### What the task requires
Repeat word for word the part of the DNACPR guidance that begins with "Regulating doctors, ensuring" and ends with "Natural Death decisions.".

### Text segment
§

Regulating doctors, ensuring good medical practice

End of life care: When to consider making a Do Not Attempt CPR (DNACPR) decision

  1. 129. If cardiac or respiratory arrest is an expected part of the dying process and CPR will not be successful, making and recording an advance decision not to attempt CPR will help to ensure that the patient dies in a dignified and peaceful manner. It may also help to ensure that the patient’s last hours or days are spent in their preferred place of care by, for example, avoiding emergency admission from a community setting to hospital. These management plans are called Do Not Attempt CPR (DNACPR) orders, or Do Not Attempt Resuscitation or Allow Natural Death decisions.

§

### Records provided
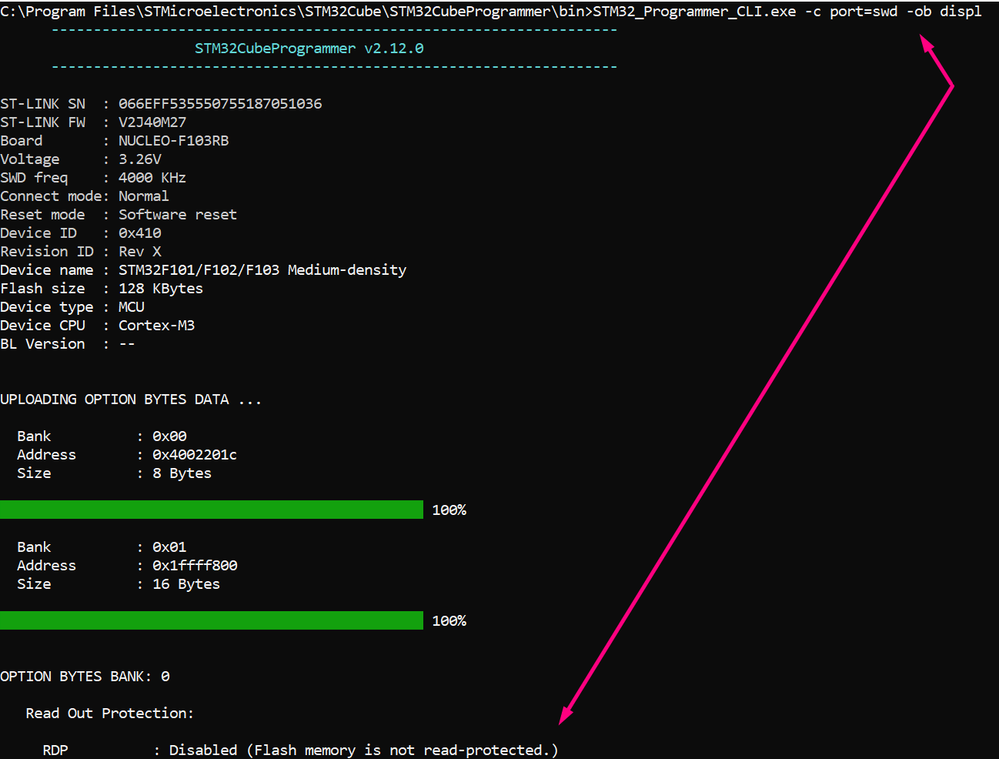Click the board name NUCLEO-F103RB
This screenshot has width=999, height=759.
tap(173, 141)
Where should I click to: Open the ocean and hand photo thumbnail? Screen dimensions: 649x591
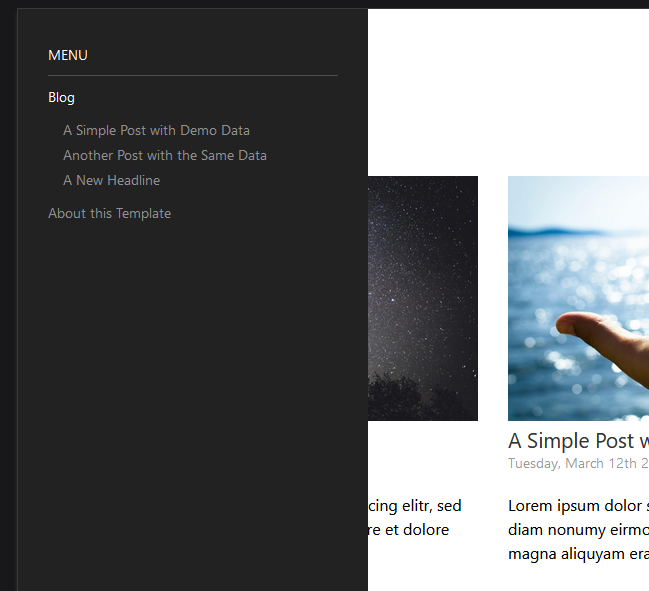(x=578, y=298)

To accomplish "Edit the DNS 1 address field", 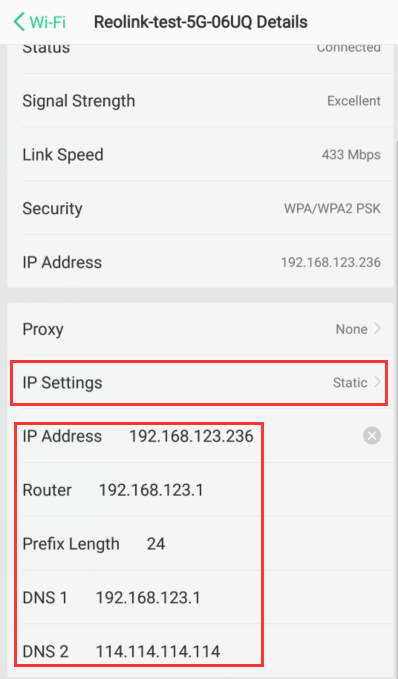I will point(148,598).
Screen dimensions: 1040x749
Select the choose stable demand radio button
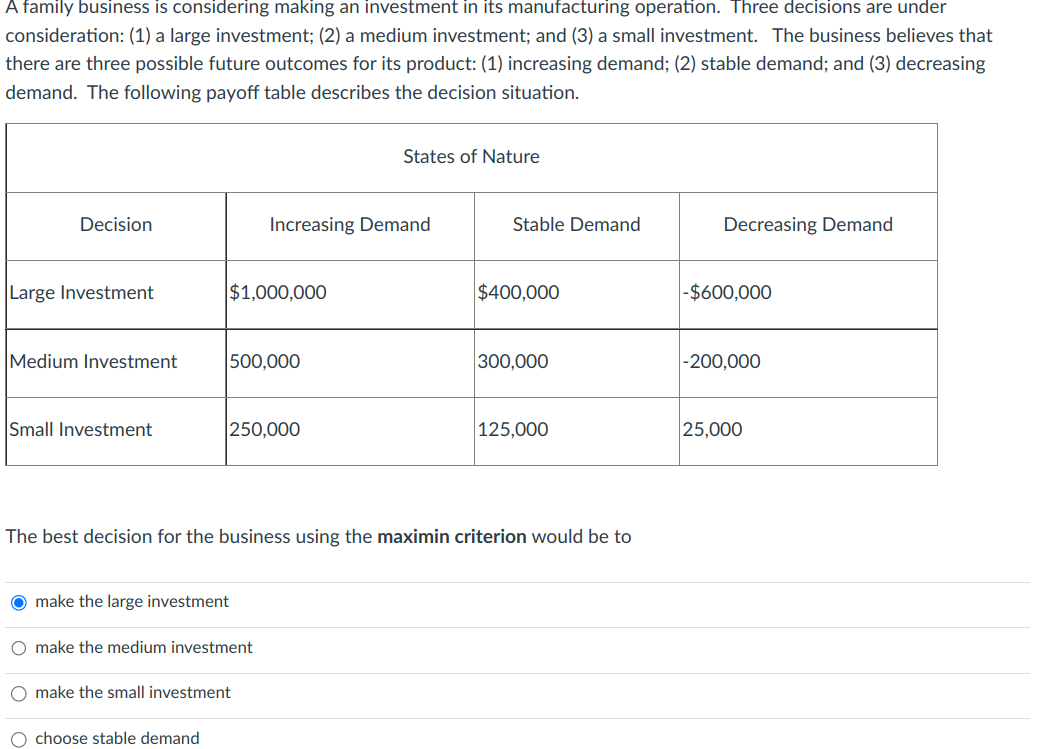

§

### Response for this exercise
Regulating doctors, ensuring good medical practice

End of life care: When to consider making a Do Not Attempt CPR (DNACPR) decision

  1. 129. If cardiac or respiratory arrest is an expected part of the dying process and CPR will not be successful, making and recording an advance decision not to attempt CPR will help to ensure that the patient dies in a dignified and peaceful manner. It may also help to ensure that the patient’s last hours or days are spent in their preferred place of care by, for example, avoiding emergency admission from a community setting to hospital. These management plans are called Do Not Attempt CPR (DNACPR) orders, or Do Not Attempt Resuscitation or Allow Natural Death decisions.